[Dataset entries]
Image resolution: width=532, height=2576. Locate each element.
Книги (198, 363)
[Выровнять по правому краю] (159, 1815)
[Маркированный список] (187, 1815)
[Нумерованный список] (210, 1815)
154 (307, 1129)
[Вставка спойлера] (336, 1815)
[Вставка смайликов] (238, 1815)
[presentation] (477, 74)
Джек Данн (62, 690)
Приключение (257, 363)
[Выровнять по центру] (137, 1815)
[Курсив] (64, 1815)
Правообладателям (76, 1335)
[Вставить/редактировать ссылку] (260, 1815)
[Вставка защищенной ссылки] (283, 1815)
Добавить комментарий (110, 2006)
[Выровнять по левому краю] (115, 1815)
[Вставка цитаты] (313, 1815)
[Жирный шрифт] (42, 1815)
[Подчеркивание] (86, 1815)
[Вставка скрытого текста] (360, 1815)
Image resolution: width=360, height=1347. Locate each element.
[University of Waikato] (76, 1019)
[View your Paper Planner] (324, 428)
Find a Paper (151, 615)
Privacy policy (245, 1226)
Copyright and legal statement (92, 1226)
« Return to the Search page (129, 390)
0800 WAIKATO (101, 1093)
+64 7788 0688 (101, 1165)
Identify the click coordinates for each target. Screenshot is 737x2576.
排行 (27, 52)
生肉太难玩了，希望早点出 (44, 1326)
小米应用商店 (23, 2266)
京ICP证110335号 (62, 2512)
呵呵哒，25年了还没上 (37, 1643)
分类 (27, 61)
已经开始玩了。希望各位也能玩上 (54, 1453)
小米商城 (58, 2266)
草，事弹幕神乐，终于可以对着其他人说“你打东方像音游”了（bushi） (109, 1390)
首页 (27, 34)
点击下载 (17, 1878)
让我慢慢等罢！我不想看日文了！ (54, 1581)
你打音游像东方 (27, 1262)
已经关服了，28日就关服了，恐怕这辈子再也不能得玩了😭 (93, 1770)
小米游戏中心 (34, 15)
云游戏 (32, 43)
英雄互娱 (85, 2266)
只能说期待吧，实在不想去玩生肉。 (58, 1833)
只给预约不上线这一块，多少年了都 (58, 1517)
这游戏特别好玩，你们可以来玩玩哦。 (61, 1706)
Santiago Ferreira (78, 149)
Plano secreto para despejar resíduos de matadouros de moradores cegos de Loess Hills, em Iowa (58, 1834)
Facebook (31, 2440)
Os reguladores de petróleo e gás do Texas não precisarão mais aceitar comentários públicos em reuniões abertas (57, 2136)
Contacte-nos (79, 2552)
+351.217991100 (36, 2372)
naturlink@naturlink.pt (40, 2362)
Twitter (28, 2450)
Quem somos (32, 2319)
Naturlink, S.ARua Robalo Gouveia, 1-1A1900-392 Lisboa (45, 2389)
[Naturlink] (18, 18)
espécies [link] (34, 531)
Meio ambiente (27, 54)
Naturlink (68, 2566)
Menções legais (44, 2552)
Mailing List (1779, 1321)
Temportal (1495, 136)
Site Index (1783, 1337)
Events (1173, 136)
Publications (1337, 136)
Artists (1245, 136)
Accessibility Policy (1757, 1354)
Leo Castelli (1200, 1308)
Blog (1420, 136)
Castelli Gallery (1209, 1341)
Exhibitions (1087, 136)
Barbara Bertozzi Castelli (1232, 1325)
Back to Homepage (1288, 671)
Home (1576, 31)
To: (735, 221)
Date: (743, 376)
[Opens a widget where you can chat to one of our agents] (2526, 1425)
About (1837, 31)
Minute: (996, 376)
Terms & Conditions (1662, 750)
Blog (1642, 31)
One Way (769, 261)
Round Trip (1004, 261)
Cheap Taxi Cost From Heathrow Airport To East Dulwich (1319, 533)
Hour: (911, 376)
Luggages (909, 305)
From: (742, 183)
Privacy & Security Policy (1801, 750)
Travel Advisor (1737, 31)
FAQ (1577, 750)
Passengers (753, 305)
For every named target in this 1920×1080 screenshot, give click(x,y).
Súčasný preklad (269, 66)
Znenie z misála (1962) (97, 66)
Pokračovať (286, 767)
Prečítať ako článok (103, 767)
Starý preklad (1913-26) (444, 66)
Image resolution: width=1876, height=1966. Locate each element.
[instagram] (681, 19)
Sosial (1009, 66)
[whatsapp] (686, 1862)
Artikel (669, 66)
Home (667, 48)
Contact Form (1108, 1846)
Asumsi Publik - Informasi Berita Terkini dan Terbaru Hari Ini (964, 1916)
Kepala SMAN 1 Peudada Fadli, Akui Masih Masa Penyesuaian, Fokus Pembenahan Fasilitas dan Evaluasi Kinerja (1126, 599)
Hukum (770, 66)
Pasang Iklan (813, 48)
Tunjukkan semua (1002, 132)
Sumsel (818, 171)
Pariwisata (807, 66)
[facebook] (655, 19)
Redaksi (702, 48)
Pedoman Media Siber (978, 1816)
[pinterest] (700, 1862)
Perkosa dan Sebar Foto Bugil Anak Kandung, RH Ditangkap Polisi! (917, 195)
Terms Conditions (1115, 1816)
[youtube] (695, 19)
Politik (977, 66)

__PROBLEM STATEMENT__
Where a line above includes "preklad", copy that line.

__ANSWER AREA__
Súčasný preklad (269, 66)
Starý preklad (1913-26) (444, 66)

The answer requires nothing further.